The Twentieth Century Society

Campaigning for outstanding buildings

Photo: Anna Gibb

The Patera System

A successful example of high-spec system building

The close relationship between a building and its context is something the Society often fights to protect. Most post-war architects took care to ensure that a new building referenced the character of the area and respected its neighbours. Equally, it’s rare to com e across a building designed to suit a broad range of sites and purposes that is also architecturally ambitious and refined. Great skill and attention to detail is required for a standardised design to look good, perform well, and sit comfortably in any location, so we were excited to hear about a rare example of a system designed to meet this demanding brief, particularly as it was the work of a renowned architect. The 1980s Patera system by Michael Hopkins was the most successful British example of architect-designed, high-spec system building.

In the post-war period several architects designed high-end pre-fabricated building systems, but none was as successful as hoped. Many tried combining pre-fabrication with low-tech construction methods to suit a discerning customer, aiming to create a hybrid of a Portakabin and the Case Study House by Charles and Ray Eames. Richard Rogers’ Zip-Up concept borrowed components from beyond architecture, such as bus windows, but was never developed into a standardised product, though it did inspire the Universal Oil Products Fragrance Factory in Surrey, and a house for Rogers’ parents in Wimbledon.

Hopkins’ Patera system was marketed as a new workplace solution , but its generous size and uninterrupted open plan offered a wide range of potential uses. One unit measured 18m by 12m and was 3.85m high. The walls and ceilings used the same panels, which could be interchanged with windows. The cladding panels came ready insulated and finished, and a building could be assembled on a concrete slab in ten days by a team of three people with a fork lift truck. The components were designed to break down to fit in a standard-sized lorry.

Only two Patera buildings are known to survive. One was moved from Barrow-in-Furness to serve as part of the Hopkins practice office in Marylebone . Today, it is hidden from the street behind a bigger Patera-inspired building with a higher than standard ceiling to accommodate a mezzanine. The other surviving example is currently located on a site in London’s Royal Docks which is set to be cleared for a residential development led by the Mayor of London. The site is located across the water from London City Airport’s runway, and is home to a range of small warehouses and light industrial units . The Patera building is owned by a marina and appears to be used for storage. Planning permission was sought by the marina owners to install the building in the 1990s, and its previous location is unknow n. It may have started life as one of two units used as public exhibition spaces by the London Docklands Development Corporation, or as one of several units installed by BT in the area.

We have submitted a listing application for the building, citing Hopkins’ success in finding a solution to a much-pursued brief, the rarity of surviving examples and the technical innovation of the design. Unusually, we have not mentioned the building’s setting and the history of the site as significant factors: there are no strong ties between the building and its location, and the lack of unique features makes it impossible to trace its past through photographs.

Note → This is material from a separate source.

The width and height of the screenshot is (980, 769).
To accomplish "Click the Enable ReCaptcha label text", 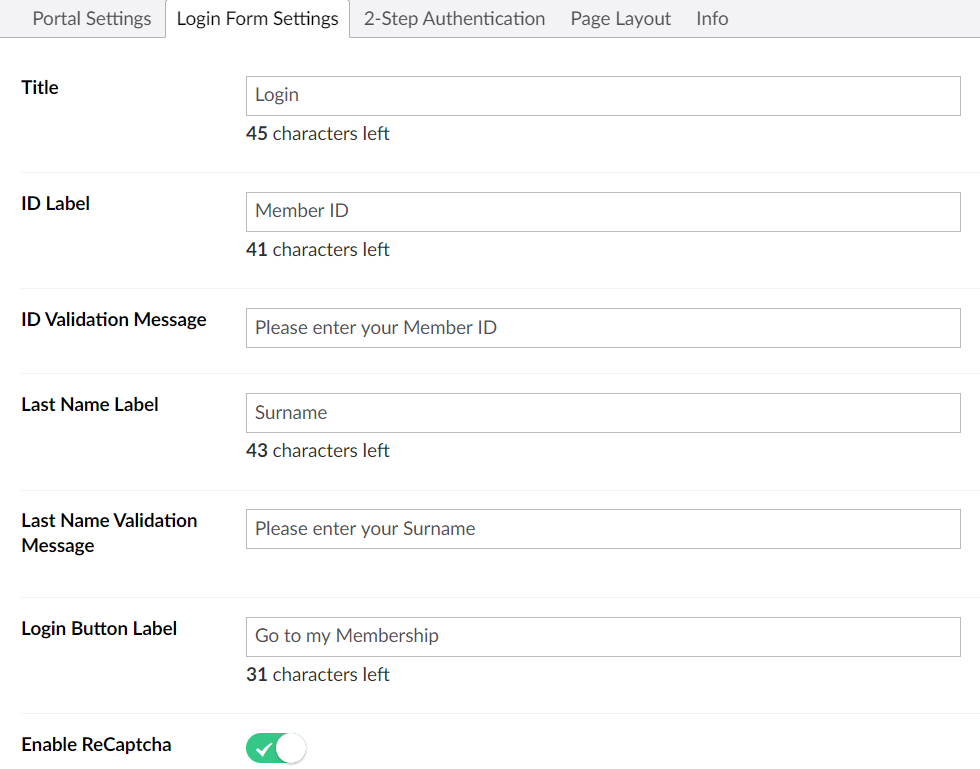I will [x=96, y=745].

We are realistic about the planned residential development, and are not calling for the building to remain on its current site. Patera buildings have been successfully moved in the past, and were designed with relocation in mind . Cases of listed buildings being moved maybe rare , but listed public artworks have recently been successfully relocated . We are confident that this Patera building could be listed and later find a new home.

The column-free open plan and exposed steel finish of the internal walls were perhaps too un-domestic for the system to be widely embraced for residential use in the 1980s (and the plans of one potential Patera dweller were thwarted by a disapproving local authority). Forty years later, popular taste in residential architecture has changed, and we would not be surprised to find people who would jump at the chance of ultra-open-plan, system-build living.